Survey Finds Tablet Market Is Now a 1.3 Horse Race

Consumers have finally found a tablet that garners 34% of the interest as Apple’s iPad, making the tablet horse a 1.3 horse race. Changewave Research released results for its November survey on future buying intent in the tablet market and found that Amazon’s Kindle Fire has firmly claimed a distant #2 spot in demand behind Apple’s iPad.

Let’s start by looking at the trends. Changewave found that 14% of respondents were planning to purchase a media tablet in the next 90 days—that’s double the number from the August survey and more than three times the number in its November 2010 survey. The figure below shows that trend line for the last 13 months.

Changewave Chart

Of those 14% of respondents planning to buy a tablet, 65% of them plan on buying an iPad. Should those buying plans be borne out, Apple will have a 65% of a market that has grown by a factor of three in the last year.

Changewave put it thus: “Apple continues to show enormous strength in the tablet market, where it’s enjoying the best quarter in its history, according to the survey.”

At the same time, however, the research firm added, “While two-out-of-every-three future buyers plan on purchasing an Apple iPad (65%), for the first time since the launch of the original model, there is a double-digit contender for the number two spot.”

The figure below shows the top three devices, Apple’s iPad, Amazon’s Kindle Fire, and Samsung’s Galaxy Tab. The iPad leads Kindle Fire by almost 3:1, but the Kindle Fire leads the Galaxy Tab by 5.5:1, and Changewave notes that, “No other manufacturer is garnering more than 1% of future tablet demand among consumers.”

Changewave Chart

That speaks to how dominant Apple’s position has been in the tablet market, but it also speaks to how big a splash Amazon has made with its Kindle Fire tablet. It might lag far behind Apple in terms of purchase intent, but it’s the first non-Apple media tablet to be able to thrust its head above the riff raff of the other Android devices.

Looking more closely at the Kindle Fire’s results, Changewave found that 2% of the 14% planning on buying a tablet in the next 90 days had already pre-ordered a Kindle Fire. 5% were “Very Likely” to buy one, while another 12% were “Somewhat Likely” to buy one, as shown in the figure below.

Changewave Chart

Since the survey was taken, Amazon shipped the Kindle Fire, and some analysts think Amazon will sell as many as five million units during the Christmas quarter.
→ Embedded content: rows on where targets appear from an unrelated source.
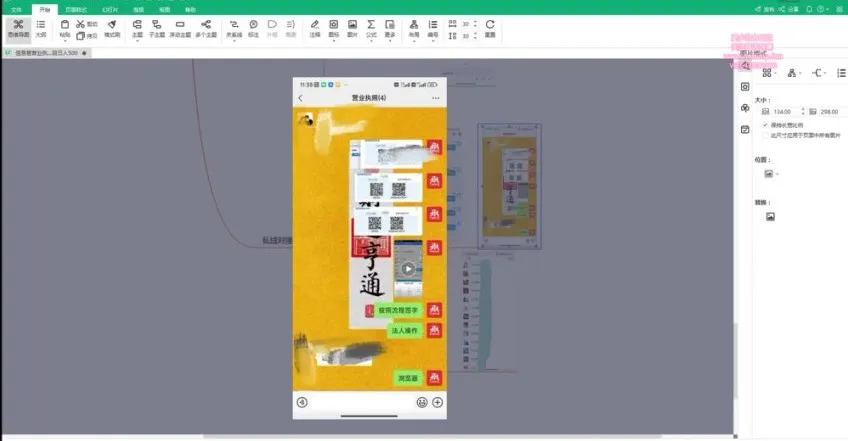Switch to outline (大纲) view

pos(41,27)
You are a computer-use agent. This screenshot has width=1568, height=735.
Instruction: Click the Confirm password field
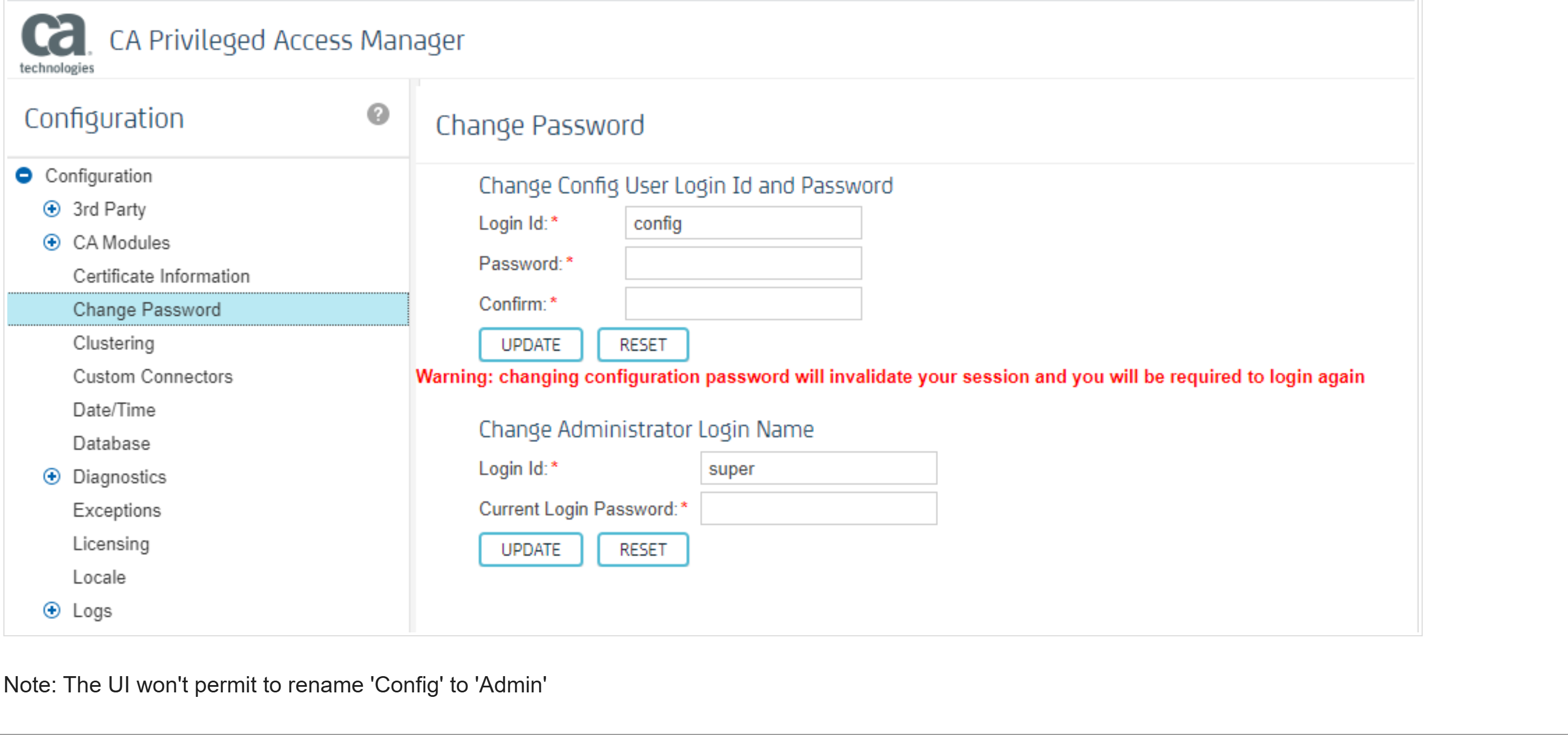tap(743, 304)
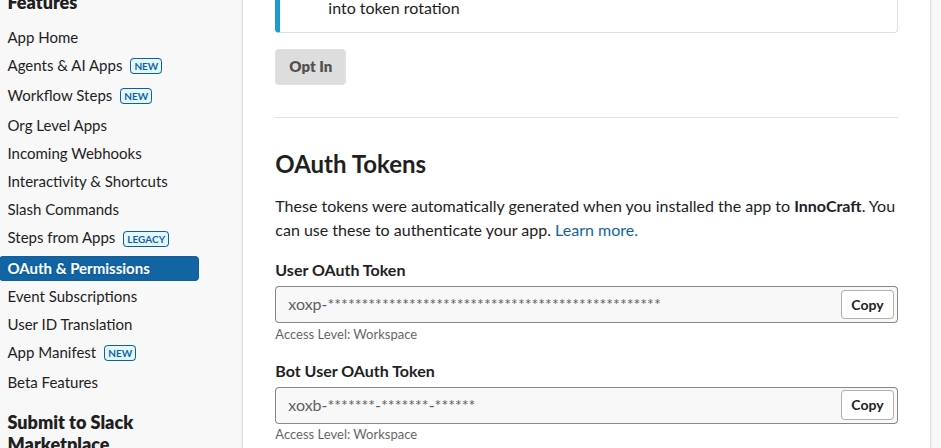Open Incoming Webhooks settings
941x448 pixels.
click(74, 154)
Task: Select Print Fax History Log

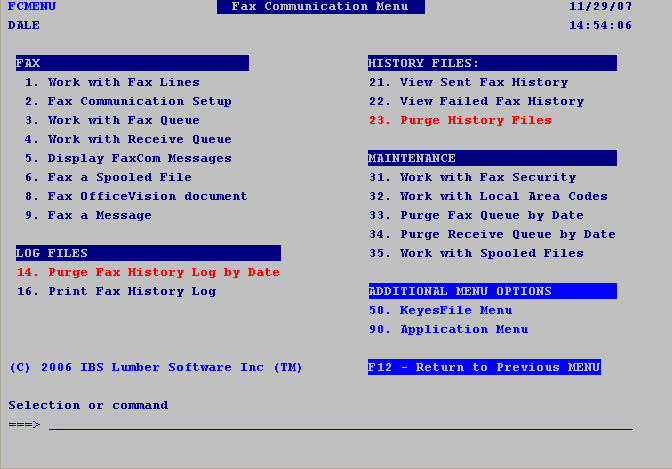Action: tap(117, 291)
If the device does end up doing well, Changewave said that an, “Amazon surge may also contain a silver lining for Apple, by damaging the tablet market hopes of the remaining competitors in the field.”

To that end, the company also said that the survey shows the Kindle Fire is, “wreaking a devastating blow to a range of second tier tablet manufacturers, including Motorola, RIM, Dell, HTC, H-P and Toshiba.”

Most, if not all, of those companies are seldom included on anyone’s list of “second tier” makers of just about anything, but the tablet market continues to be something more appropriately called “the iPad market.” So far, that has meant that all other contenders aside from Amazon are considered “second tier,” no matter how big their stature in other markets.

Changewave believes that some of this is because Apple continues to hold far higher customer satisfaction marks than other tablet makers. The figure below shows that 74% of respondents are “Very Satisfied” with their iPads, while 49% of respondents who own other tablets said the same thing. That survey does not include Kindle Fire owners, as the device hadn’t shipped when the company conducted the survey.